Your task is to transcribe, word for word, the line containing "Task: Open the blue gear actions dropdown" and all lines that follow it to the end of the entries. Leave out the pictures.

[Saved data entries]

|---|

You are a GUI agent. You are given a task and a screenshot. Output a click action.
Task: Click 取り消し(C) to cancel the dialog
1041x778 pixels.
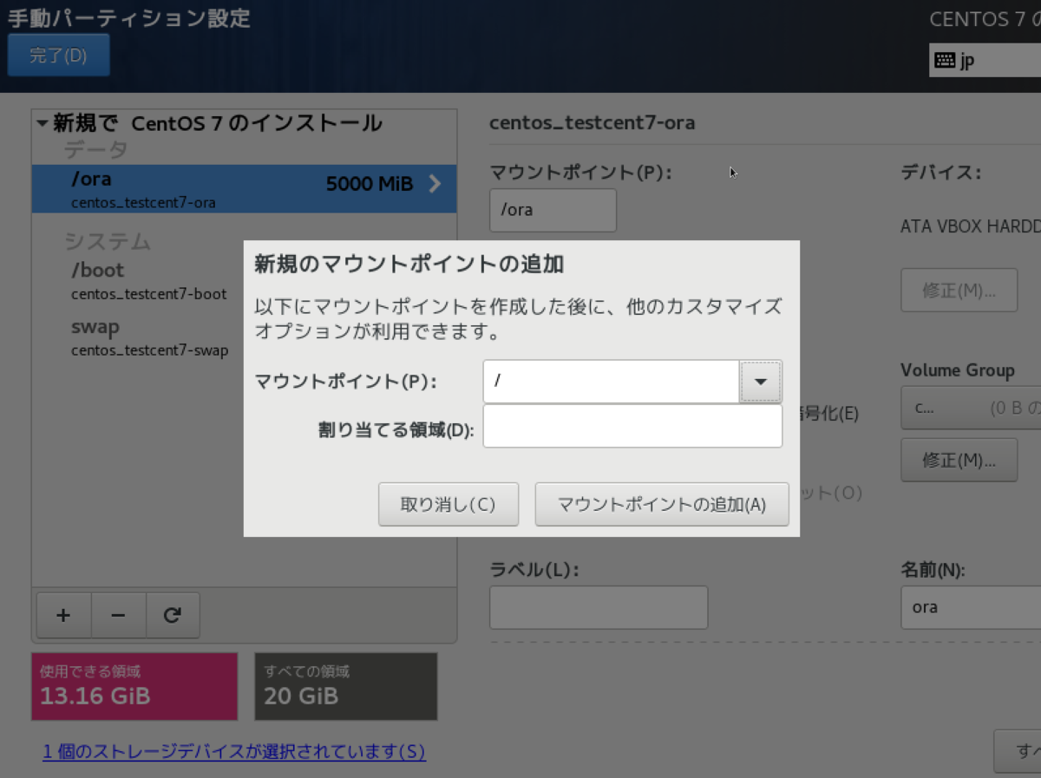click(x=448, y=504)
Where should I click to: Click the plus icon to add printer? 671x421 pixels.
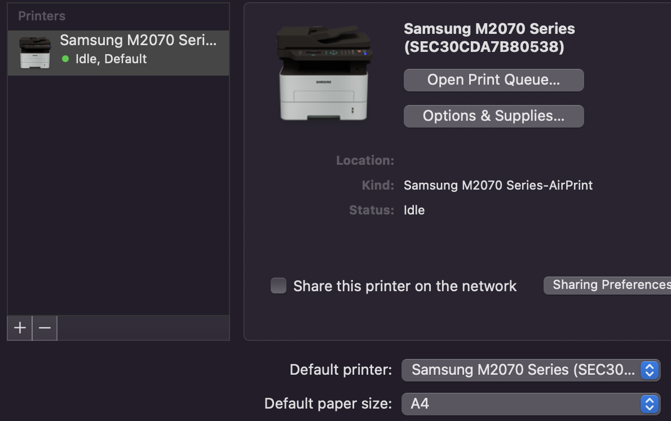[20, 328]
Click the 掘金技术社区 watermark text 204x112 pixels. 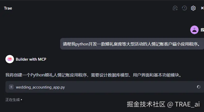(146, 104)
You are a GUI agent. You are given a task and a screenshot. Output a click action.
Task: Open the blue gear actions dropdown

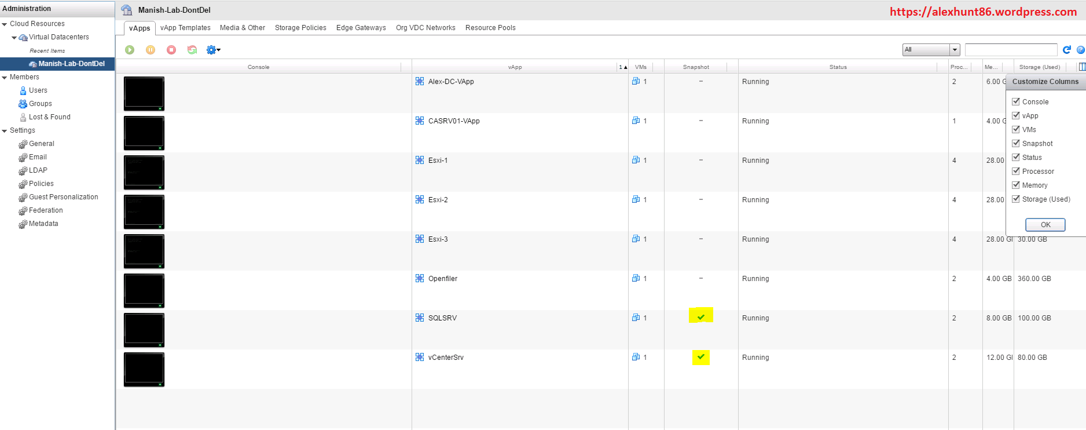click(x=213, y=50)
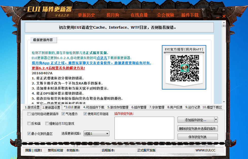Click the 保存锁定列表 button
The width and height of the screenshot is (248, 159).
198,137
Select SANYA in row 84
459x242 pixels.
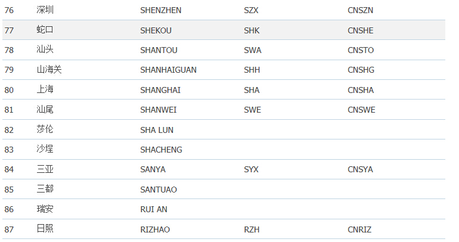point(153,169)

|---|

→ **WORKED SOLUTION**:
Task: Open the blue gear actions dropdown

click(x=213, y=50)
Click the 保存锁定列表 button
The width and height of the screenshot is (248, 159).
198,137
Select SANYA in row 84
459x242 pixels.
point(153,169)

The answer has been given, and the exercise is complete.